Review on Characterization of Biochar Derived from Biomass Pyrolysis via Reactive Molecular Dynamics Simulations

Abstract

Biochar is a carbon-rich solid produced during the thermochemical processes of various biomass feedstocks. As a low-cost and environmentally friendly material, biochar has multiple significant advantages and potentials, and it can replace more expensive synthetic carbon materials for many applications in nanocomposites, energy storage, sensors, and biosensors. Due to biomass feedstock species, reactor types, operating conditions, and the interaction between different factors, the compositions, structure and function, and physicochemical properties of the biochar may vary greatly, traditional trial-and-error experimental approaches are time consuming, expensive, and sometimes impossible.

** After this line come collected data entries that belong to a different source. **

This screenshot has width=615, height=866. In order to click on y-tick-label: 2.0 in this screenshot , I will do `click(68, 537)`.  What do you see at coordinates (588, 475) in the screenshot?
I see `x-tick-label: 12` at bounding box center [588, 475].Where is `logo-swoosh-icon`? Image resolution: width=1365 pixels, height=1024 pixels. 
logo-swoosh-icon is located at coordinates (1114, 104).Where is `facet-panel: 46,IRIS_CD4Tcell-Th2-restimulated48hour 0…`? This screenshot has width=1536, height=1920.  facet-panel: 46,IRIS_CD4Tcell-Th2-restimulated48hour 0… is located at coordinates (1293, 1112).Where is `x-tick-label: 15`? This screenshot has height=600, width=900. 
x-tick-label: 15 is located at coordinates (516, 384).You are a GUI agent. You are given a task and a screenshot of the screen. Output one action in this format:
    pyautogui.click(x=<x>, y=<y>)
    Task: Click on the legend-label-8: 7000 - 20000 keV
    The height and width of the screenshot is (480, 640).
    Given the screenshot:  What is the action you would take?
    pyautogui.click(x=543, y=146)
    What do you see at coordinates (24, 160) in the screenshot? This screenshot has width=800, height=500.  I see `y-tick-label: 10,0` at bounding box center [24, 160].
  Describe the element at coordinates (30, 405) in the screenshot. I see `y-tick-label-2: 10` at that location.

Computer simulations, such as molecular dynamics (MD) simulations, are an alternative and powerful method for characterizing materials. Biomass pyrolysis is one of the most common processes to produce biochar. Since pyrolysis of decomposing biomass into biochar is based on the bond-order chemical reactions (the breakage and formation of bonds during carbonization reactions), an advanced reactive force field (ReaxFF)-based MD method is especially effective in simulating and/or analyzing the biomass pyrolysis process. This paper reviewed the fundamentals of the ReaxFF method and previous research on the characterization of biochar physicochemical properties and the biomass pyrolysis process via MD simulations based on ReaxFF. ReaxFF implicitly describes chemical bonds without requiring quantum mechanics calculations to disclose the complex reaction mechanisms at the nano/micro scale, thereby gaining insight into the carbonization reactions during the biomass pyrolysis process. The biomass pyrolysis and its carbonization reactions, including the reactivity of the major components of biomass, such as cellulose, lignin, and hemicellulose, were discussed. Potential applications of ReaxFF MD were also briefly discussed. MD simulations based on ReaxFF can be an effective method to understand the mechanisms of chemical reactions and to predict and/or improve the structure, functionality, and physicochemical properties of the products.